Gong, lits et bougies: de jeunes Chinois chassent le stress avec des siestes
Lumière tamisée, canapés-lits et cloches apaisantes: à la pause de midi dans un institut de détente de Pékin, Xuan Yi, souvent exténuée comme nombre de jeunes Chinois sous pression, parvient enfin à trouver le sommeil.
La jeune femme fait partie des quelque 300 millions de Chinois souffrant d'insomnie, le résultat notamment du stress généré par leurs emplois dans les grandes villes très peuplées du pays.
Xuan Yi (prononcer "Suane-Yi") avait tout essayé jusque là pour mieux dormir, de la consultation d'un psychologue aux huiles essentielles, explique-t-elle à l'AFP.
"Je ressentais beaucoup de pression au bureau. Des fois, parce que j'avais beaucoup de travail, ou parce que j'étais anxieuse, je m'endormais seulement à 2 ou 3 heures du matin. Et je dois me lever à 7 heures pour recommencer à travailler", explique-t-elle.
"Je travaillais aussi les weekends. Donc pendant longtemps, je ne dormais pas bien."
Mais dans l'atelier de "guérison par le son" tenu par la patronne Li Yan, une fois que les rideaux sont tirés et que les "bols chantants", des petites cloches renversées, commencent à diffuser leurs douces vibrations, la jeune femme s'assoupit sans mal.
- "Recharger ta batterie" -
Au son d'un gong, d'un "bâton de pluie" ou encore d'un "handpan", des instruments diffusant des sons apaisants, Xuan Yi et les autres participants à la séance entrent dans un doux sommeil.
Cinquante minutes plus tard, à la lumière des bougies, ils se lèvent, la plupart délestés de leur stress, le tout pour un coût de 180 yuans (23 euros) par séance.
"Des dizaines de personnes qui sont un peu tendues viennent s'allonger ici. Elles veulent donner une petite pause à leur cerveau", explique à l'AFP Li Yan (prononcer "Li Iène").
"C'est comme recharger ta batterie de téléphone de 3% à 100%."
Elles lui font part de "la pression", de "l'anxiété" ou de "l'insomnie" qu'elles subissent, explique-t-elle.
Elle dit souvent recevoir des appels de clients au bout du rouleau.
"Ils me disent: j'ai besoin de venir tout de suite, dans une demi-heure, je suis tellement fatigué", raconte Li Yan.
Beaucoup d'entre eux travaillent dans les nouvelles technologies et l'internet, un secteur où le taux de personnes touchées par la dépression et l'anxiété est parmi les plus élevés du pays, selon un rapport national sur la santé.
- Un luxe -
Elle appelle ses séances des "concerts tangping", du nom d'une expression populaire ces dernières années en Chine. Elle signifie littéralement "s'allonger sur le dos" mais peut se traduire par "renoncement": renoncer à une grande carrière, à l'argent, pour se concentrer sur une vie simple.

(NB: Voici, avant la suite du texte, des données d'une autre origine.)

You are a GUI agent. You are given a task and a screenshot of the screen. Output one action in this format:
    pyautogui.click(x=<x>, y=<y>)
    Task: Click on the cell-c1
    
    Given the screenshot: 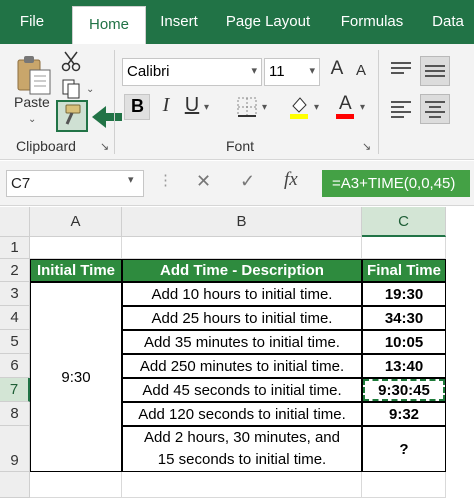 What is the action you would take?
    pyautogui.click(x=404, y=248)
    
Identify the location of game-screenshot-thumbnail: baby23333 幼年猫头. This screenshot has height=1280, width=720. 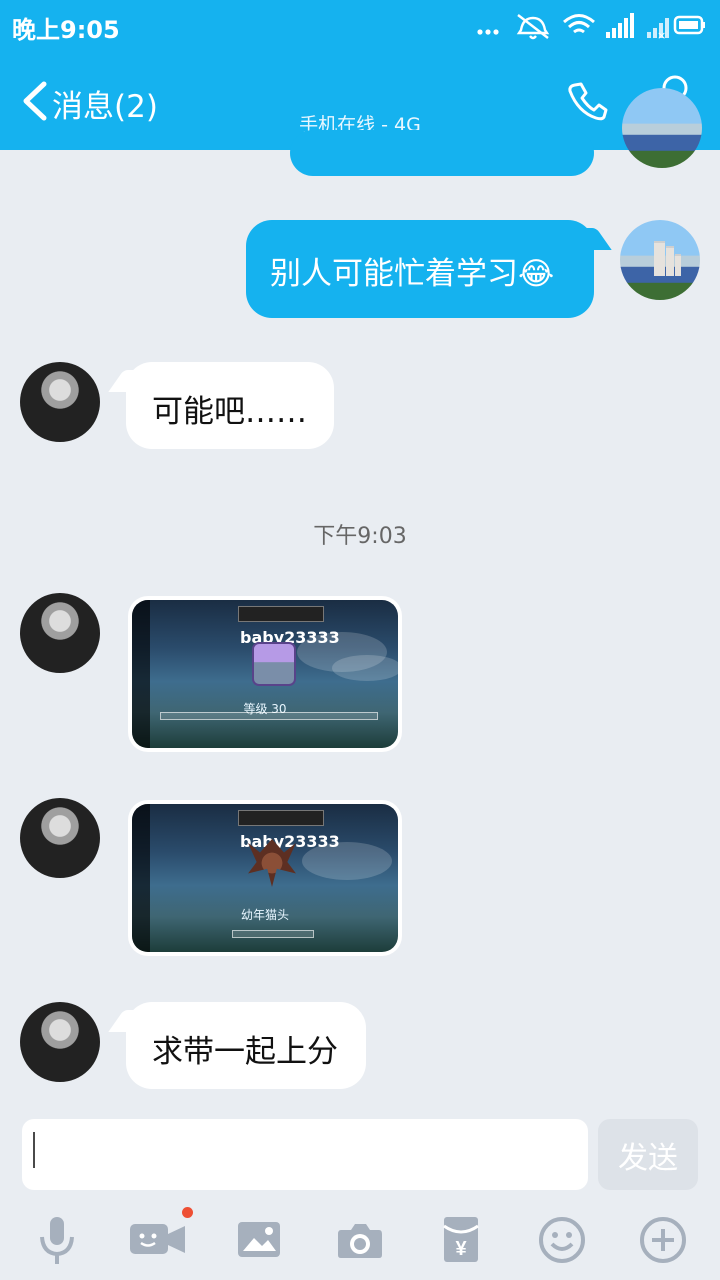
(265, 878).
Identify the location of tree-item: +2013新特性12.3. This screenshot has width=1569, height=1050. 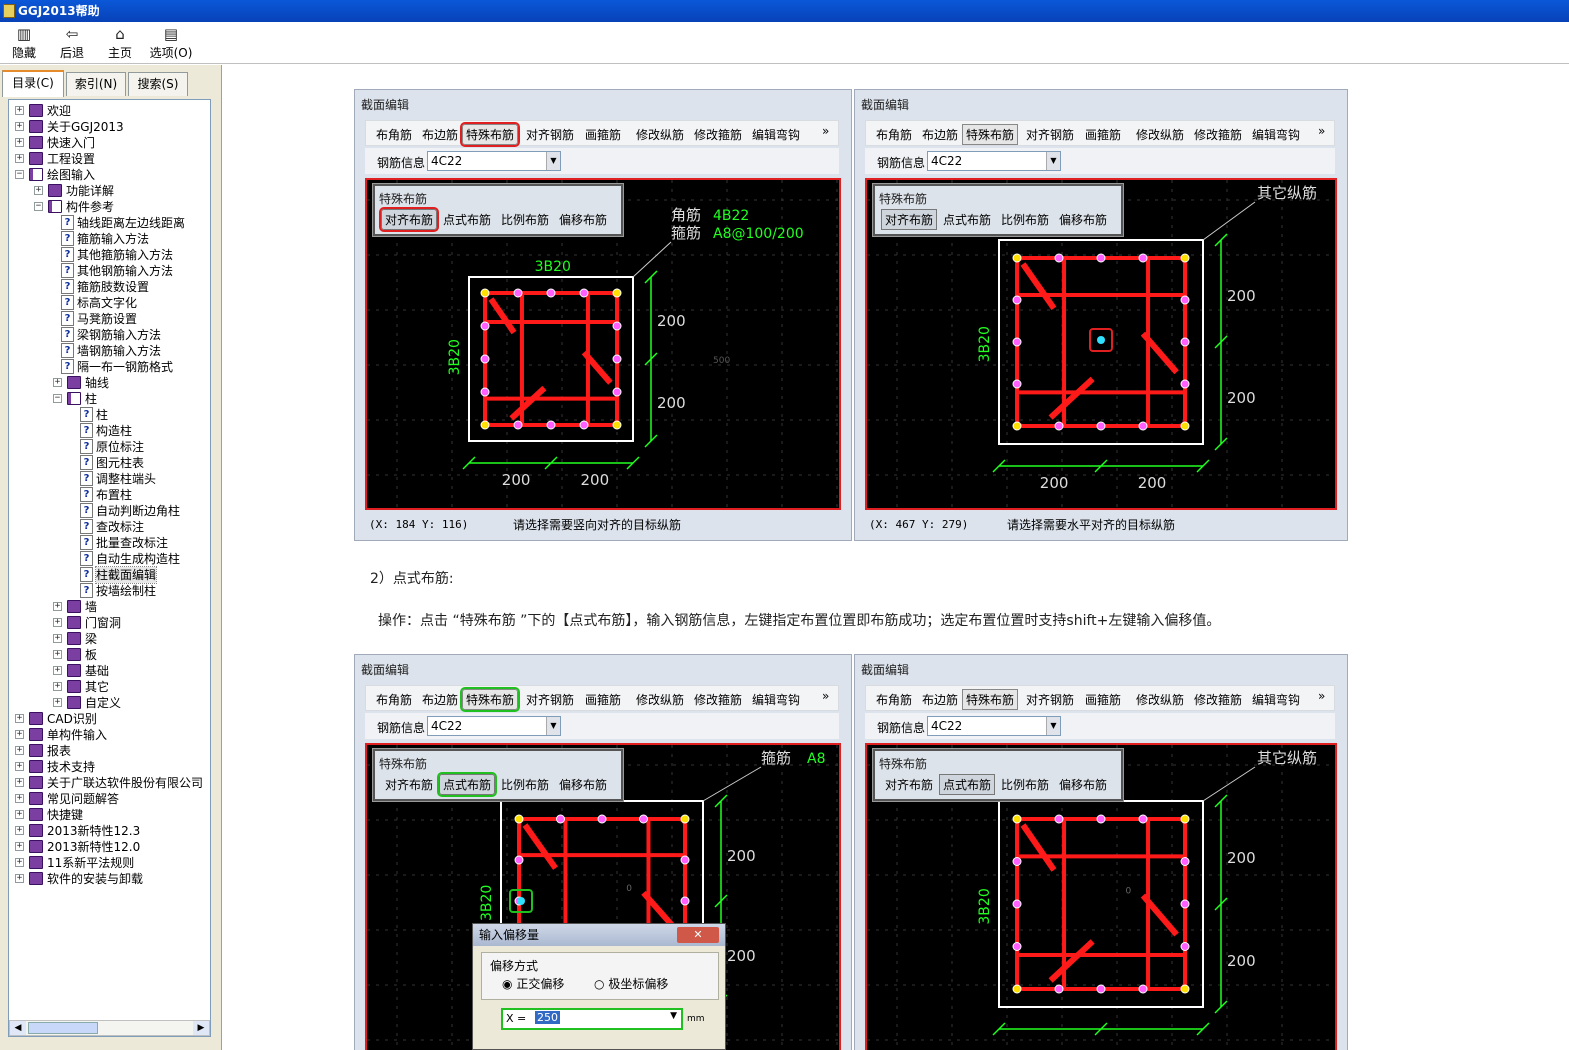
(109, 831).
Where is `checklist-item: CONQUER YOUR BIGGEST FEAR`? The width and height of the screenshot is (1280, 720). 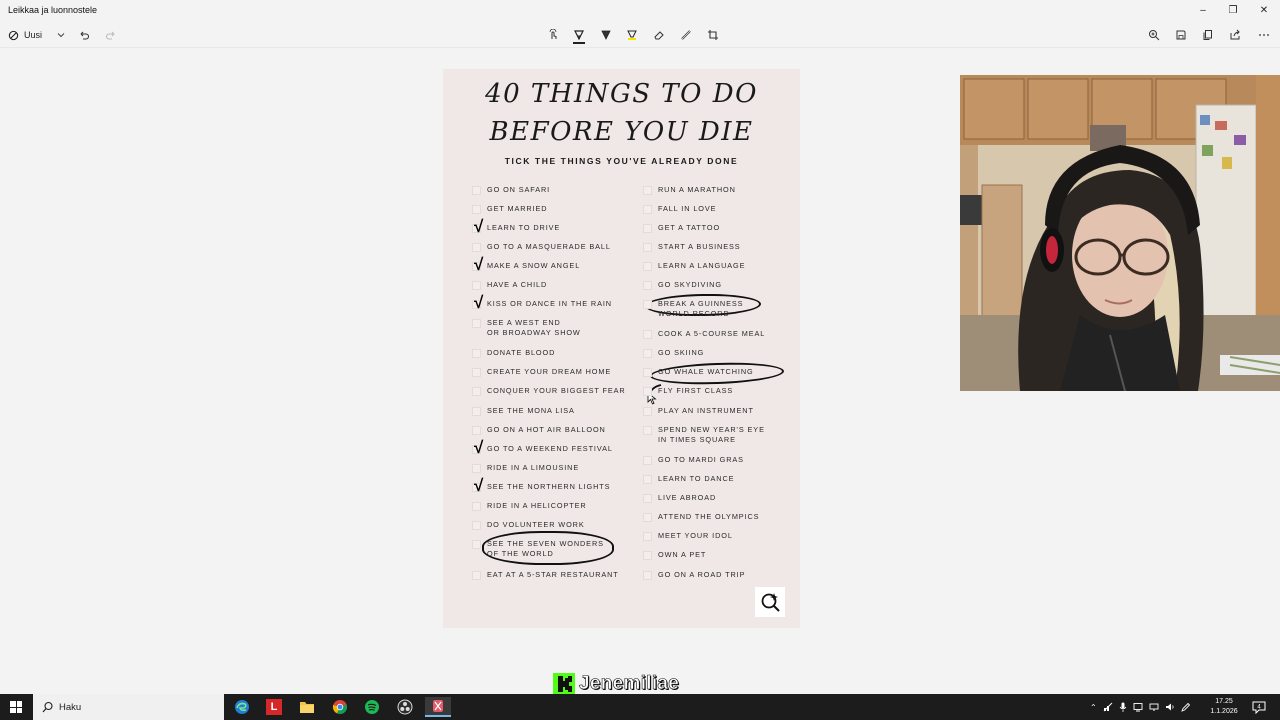
checklist-item: CONQUER YOUR BIGGEST FEAR is located at coordinates (549, 393).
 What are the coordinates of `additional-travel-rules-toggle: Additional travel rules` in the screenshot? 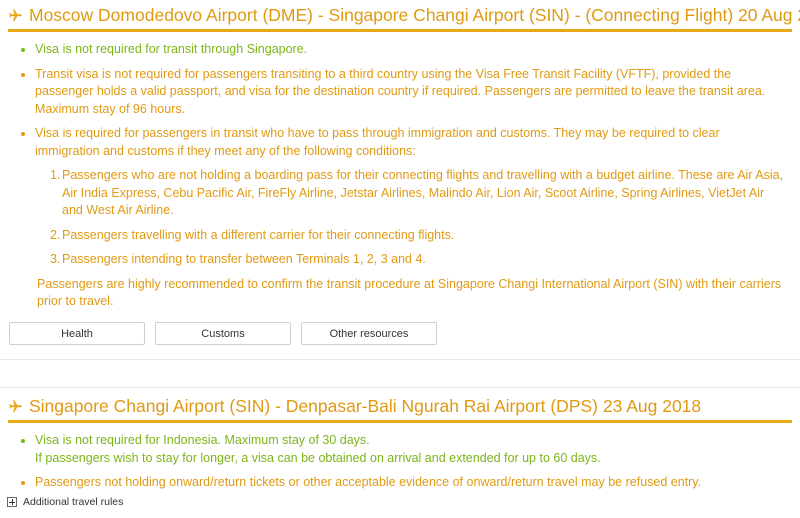 It's located at (65, 502).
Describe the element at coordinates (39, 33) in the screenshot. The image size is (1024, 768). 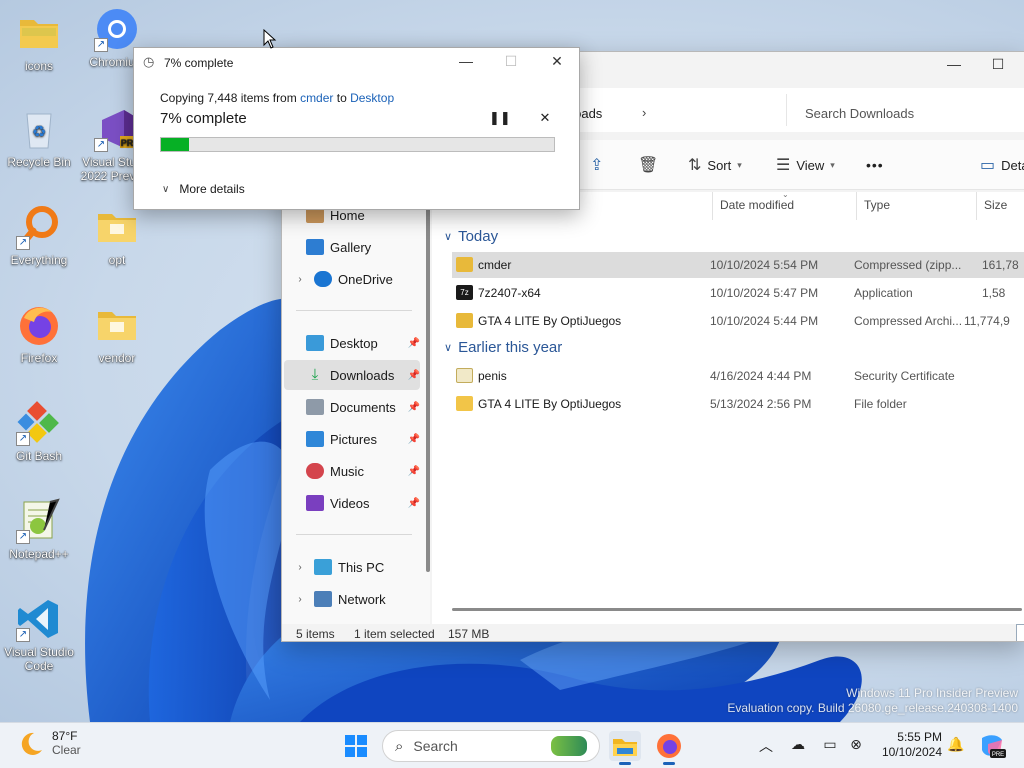
I see `folder-icon` at that location.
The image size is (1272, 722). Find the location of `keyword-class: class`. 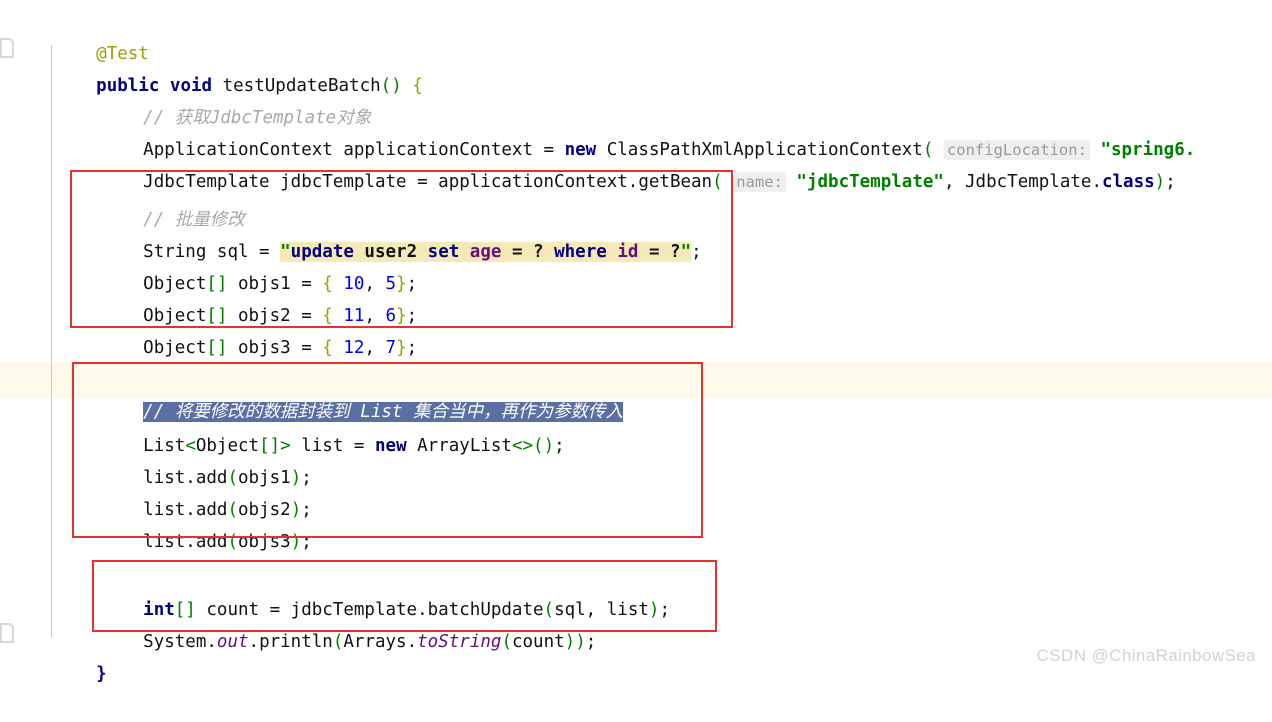

keyword-class: class is located at coordinates (1128, 182).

Entouré d'immeubles de bureaux dans le centre de Pékin, l'atelier de détente de Li Yan propose des créneaux horaires adaptés à l'emploi du temps chargé des jeunes urbains actifs.
"Beaucoup d'émotions et de problèmes remontent à la surface et les gens ont besoin de faire face à leur moi intérieur", déclare Li Yan.
Dans un pays où beaucoup se tournent vers les jeux vidéo ou le shopping pour décompresser, "la relaxation et le bonheur sont un luxe".
Pour Xuan Yi, l'argent dépensé lors de ces séances en vaut la peine.
"Si je ne payais pas pour ces séances de relaxation, peut-être que c'est un médecin que je devrais payer" pour me soigner, philosophe-t-elle.